● **To do**
Your answer must hold only the lines below from the line containing "How do I perform: Open 弹窗图片 in the sidebar?" through the line containing "You are a GUI", each reproduced exactly.

● **Record excerpts**
────
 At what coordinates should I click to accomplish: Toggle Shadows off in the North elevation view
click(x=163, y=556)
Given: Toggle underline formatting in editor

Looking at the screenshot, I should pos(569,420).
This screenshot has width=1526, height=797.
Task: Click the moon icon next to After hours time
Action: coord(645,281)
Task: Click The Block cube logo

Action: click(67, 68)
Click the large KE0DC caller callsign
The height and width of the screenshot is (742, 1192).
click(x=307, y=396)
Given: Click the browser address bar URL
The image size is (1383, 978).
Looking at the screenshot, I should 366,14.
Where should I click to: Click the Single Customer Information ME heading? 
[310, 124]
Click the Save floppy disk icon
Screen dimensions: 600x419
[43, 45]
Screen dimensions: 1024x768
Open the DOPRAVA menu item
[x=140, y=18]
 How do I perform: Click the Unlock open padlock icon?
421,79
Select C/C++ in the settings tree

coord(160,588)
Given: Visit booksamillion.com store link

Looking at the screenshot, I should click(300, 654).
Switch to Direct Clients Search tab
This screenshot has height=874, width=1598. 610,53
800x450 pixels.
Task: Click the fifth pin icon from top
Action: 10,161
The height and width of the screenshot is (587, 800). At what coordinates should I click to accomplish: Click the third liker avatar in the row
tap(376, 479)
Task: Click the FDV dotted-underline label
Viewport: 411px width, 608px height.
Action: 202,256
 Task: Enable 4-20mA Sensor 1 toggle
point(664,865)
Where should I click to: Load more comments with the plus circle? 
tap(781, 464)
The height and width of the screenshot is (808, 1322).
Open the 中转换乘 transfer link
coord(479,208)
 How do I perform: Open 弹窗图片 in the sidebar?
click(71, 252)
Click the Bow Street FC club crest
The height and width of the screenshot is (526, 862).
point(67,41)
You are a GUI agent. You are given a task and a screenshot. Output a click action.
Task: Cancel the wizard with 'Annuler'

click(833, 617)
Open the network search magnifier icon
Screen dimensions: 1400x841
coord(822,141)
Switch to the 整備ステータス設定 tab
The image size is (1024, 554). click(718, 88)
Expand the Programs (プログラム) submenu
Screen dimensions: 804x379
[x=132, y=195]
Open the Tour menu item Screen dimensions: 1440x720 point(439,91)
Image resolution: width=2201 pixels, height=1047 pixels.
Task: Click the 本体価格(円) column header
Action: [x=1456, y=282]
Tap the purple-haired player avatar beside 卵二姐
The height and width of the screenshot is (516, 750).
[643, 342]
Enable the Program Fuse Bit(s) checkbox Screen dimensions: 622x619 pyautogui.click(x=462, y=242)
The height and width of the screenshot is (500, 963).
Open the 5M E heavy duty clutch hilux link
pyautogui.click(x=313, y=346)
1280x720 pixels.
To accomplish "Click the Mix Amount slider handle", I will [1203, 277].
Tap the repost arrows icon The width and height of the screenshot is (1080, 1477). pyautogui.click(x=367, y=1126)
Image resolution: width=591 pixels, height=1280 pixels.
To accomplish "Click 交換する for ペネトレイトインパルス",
────
● **Output for this exercise**
 How do I perform: Open 弹窗图片 in the sidebar?
click(71, 252)
Click the Bow Street FC club crest
The height and width of the screenshot is (526, 862).
point(67,41)
You are a GUI agent. You are given a task and a screenshot. Output a click action.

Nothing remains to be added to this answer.